Wow. “L.A. labor leaders seek minimum wage exemption for firms with union workers.” That’s the headline in the L.A. Now section of the Los Angeles Times website. The law in question would raise the Los Angeles minimum wage to $15 by 2020. There would be step increases during the next five years.
Unions have opposed all requests by business owners for exemptions from this minimum wage. Restaurant owners, particularly those with slim profit margins, will be hit especially hard since tip income cannot be included when measuring the wage rate for a worker.

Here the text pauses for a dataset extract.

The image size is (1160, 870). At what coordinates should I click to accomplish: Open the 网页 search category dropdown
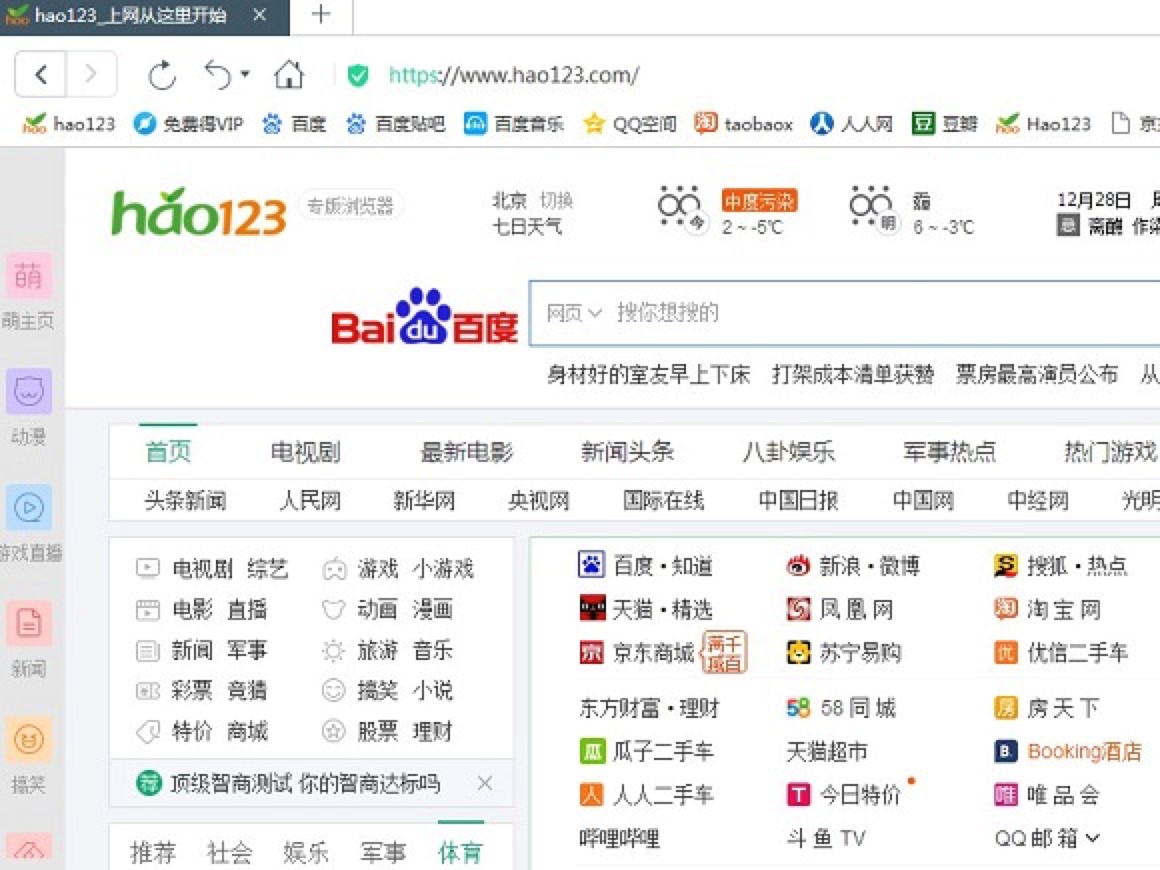click(576, 313)
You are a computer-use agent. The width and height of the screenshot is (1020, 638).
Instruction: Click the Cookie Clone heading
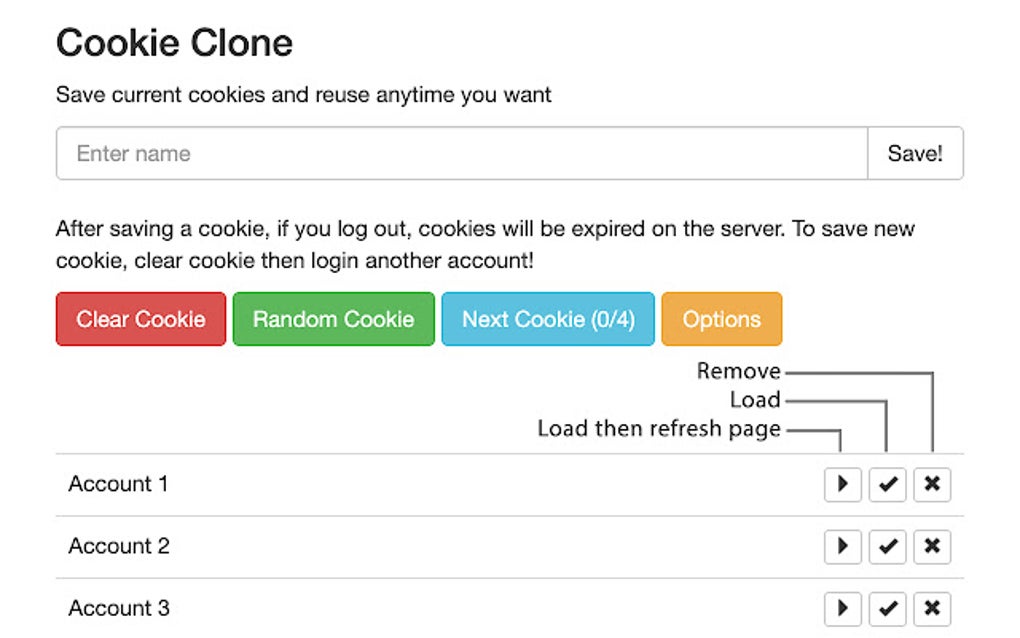click(x=175, y=42)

Why, then, does the union want an exemption for businesses whose employees are unionized? Simply stated, this is a recruiting tactic. Rusty Hicks, head of the Los Angeles County Federation of Labor, will visit a restaurant owner struggling to make ends meet with the higher minimum wage. Mr. Hicks will point out that he can get the owner out from under the minimum wage by simply unionizing the workforce. And, of course, once union membership has increased, the union will negotiate a wage below the minimum wage.
I am as opposed to the minimum wage as anyone. But Mr. Hicks’s proposal almost makes me favor the Los Angeles law. His idea represents the very worst kind of rent seeking behavior. He is essentially proposing to sell out groups of workers in exchange for more union members — and, of course, more union dues.